Les terres agricoles de France vont-elles devenir la chasse gardée de la Chine ?

Faut-il craindre l’accaparement de nos terres agricoles par des investisseurs chinois ? C’est la question que pose France 3 au lendemain du Salon de l’Agriculture 2019.

1 700 hectares agricoles vendus dans l’Indre

Si la chaîne de télévision publique s’interroge, c’est à cause du précédent observé en 2016 : quelques 1 700 hectares agricoles dans le département de l’Indre avaient été achetés par un homme d’affaires chinois. "Un choc qui risque de se répéter si la loi française n’évolue pas", prévient le journaliste Camille Belsoeur.

Le déséquilibre chinois

Pourquoi les investisseurs chinois seraient-ils tant intéressés par l’achat de terres agricoles hors des frontières de la Chine, 3ème pays au monde en termes de superficie ? La réponse est livrée dès les premières lignes et tient à un décalage dans les chiffres :

La Chine possède seulement 10 % des terres arables de la planète pour 20 % de la population mondiale.
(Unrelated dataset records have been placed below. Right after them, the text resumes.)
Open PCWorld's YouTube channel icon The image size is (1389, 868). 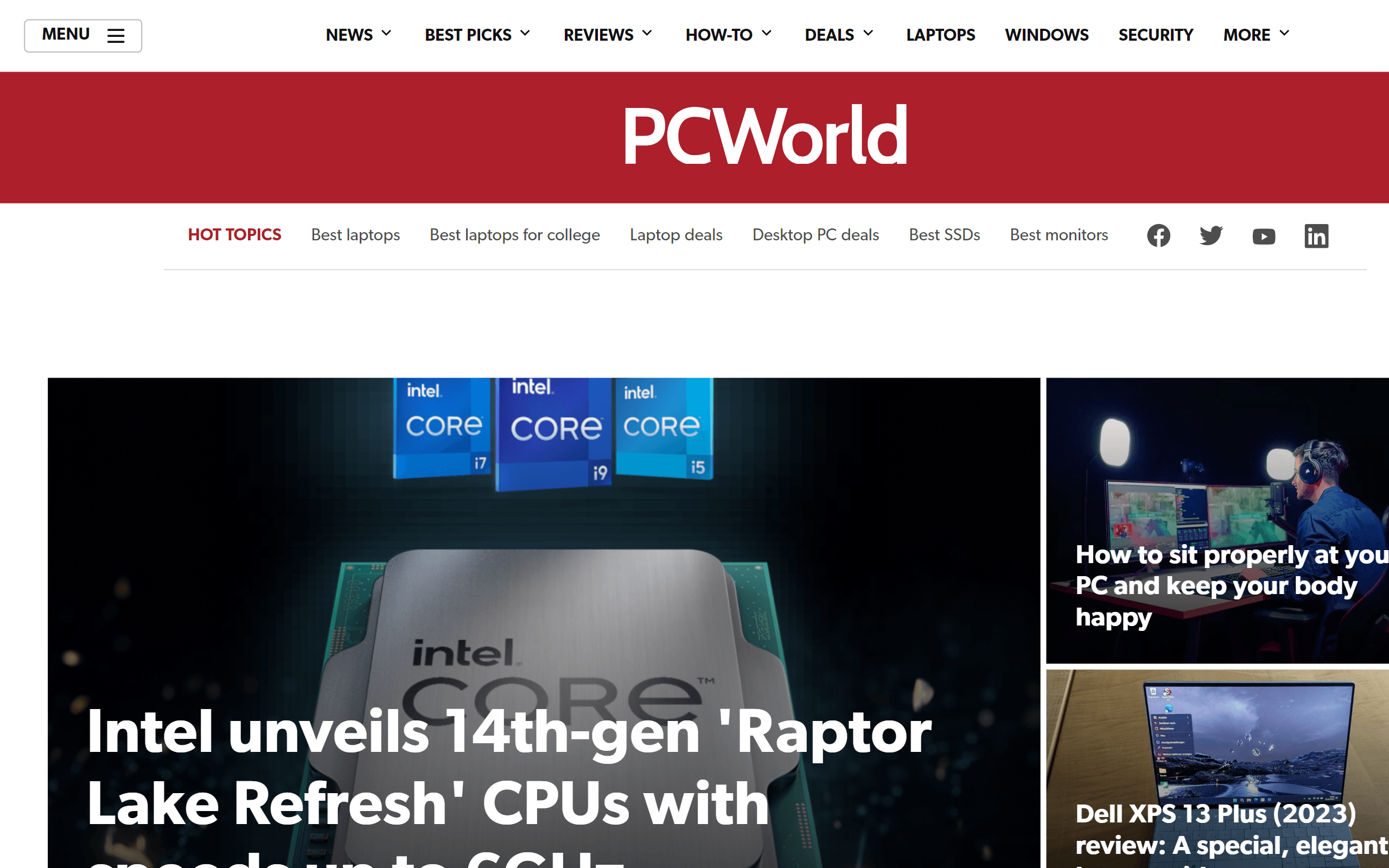click(x=1263, y=236)
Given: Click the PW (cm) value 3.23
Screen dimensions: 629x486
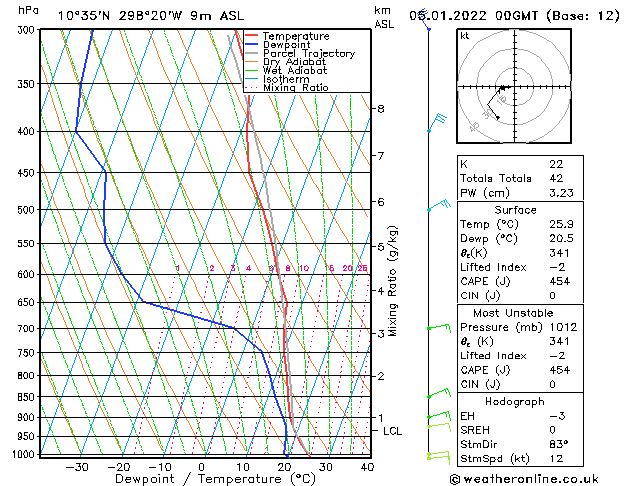Looking at the screenshot, I should (561, 193).
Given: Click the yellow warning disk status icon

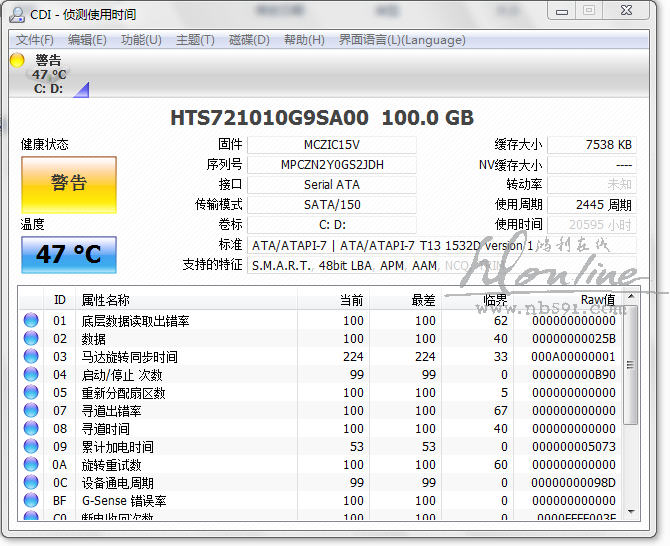Looking at the screenshot, I should (16, 61).
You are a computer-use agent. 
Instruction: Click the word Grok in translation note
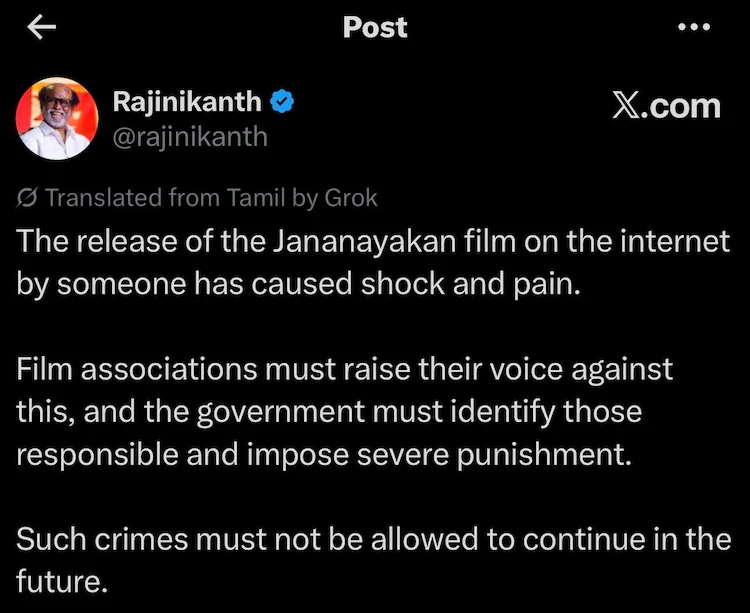[x=351, y=197]
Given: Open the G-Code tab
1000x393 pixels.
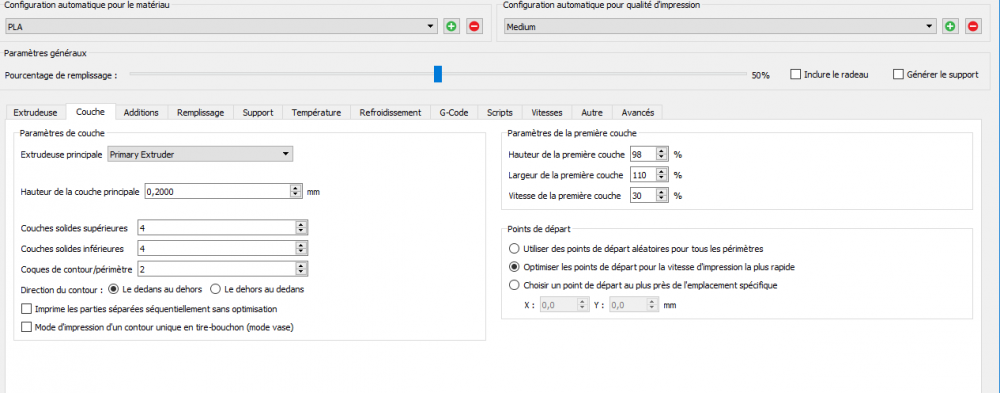Looking at the screenshot, I should click(454, 112).
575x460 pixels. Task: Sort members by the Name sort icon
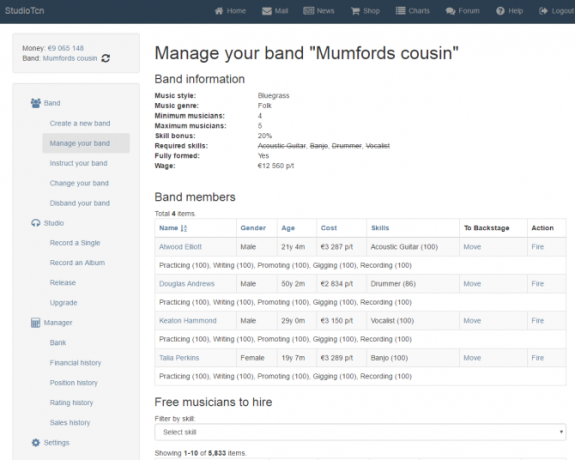tap(184, 228)
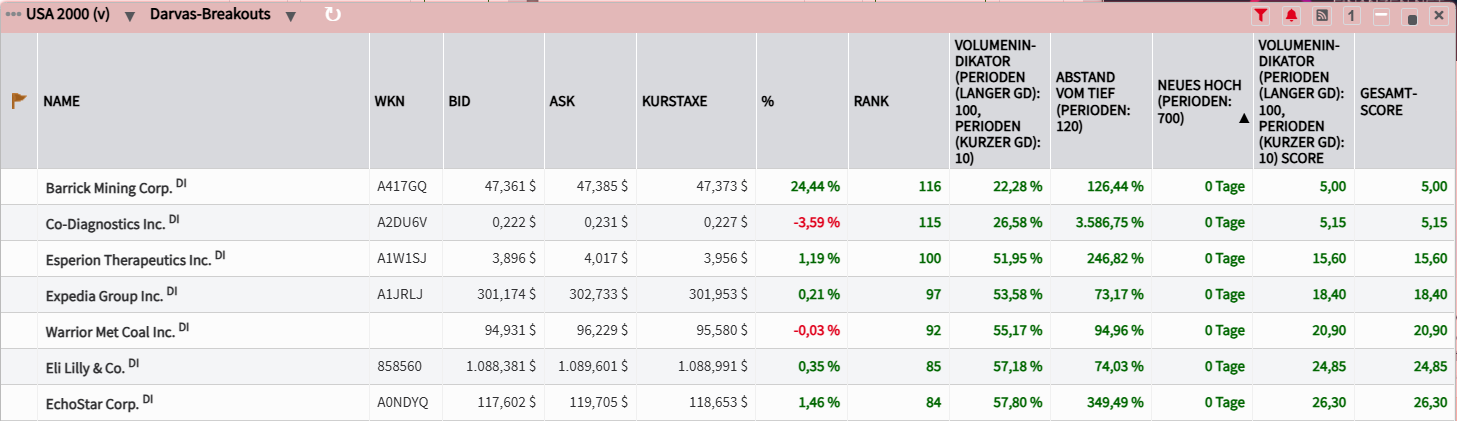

En Chine, il y a 0,07 hectares de terre agricole par habitant, contre en moyenne 0,21 par habitant dans le monde. C’est un pays où l’industrialisation et l’urbanisation grignotent les terres arables.

Les deux options dont dispose Pékin

Pour rétablir l’équilibre, seules deux solutions s’offrent au géant asiatique :

  • la 1ère : accroître sa production agricole
  • la 2nde : produire plus

"Pour le moment, ils cherchent à augmenter leur volume d’importation", témoignait le chef du service des études économiques de l’Assemblée Permanente des Chambres d’Agriculture à Paris Thierry Pouch à l’occasion du dernier Salon de l’Agriculture, tenu du 22 février au 2 mars 2019. "Mais les Chinois étendent aussi leur outil de production par le rachat de terres à l’étranger", poursuivait-il.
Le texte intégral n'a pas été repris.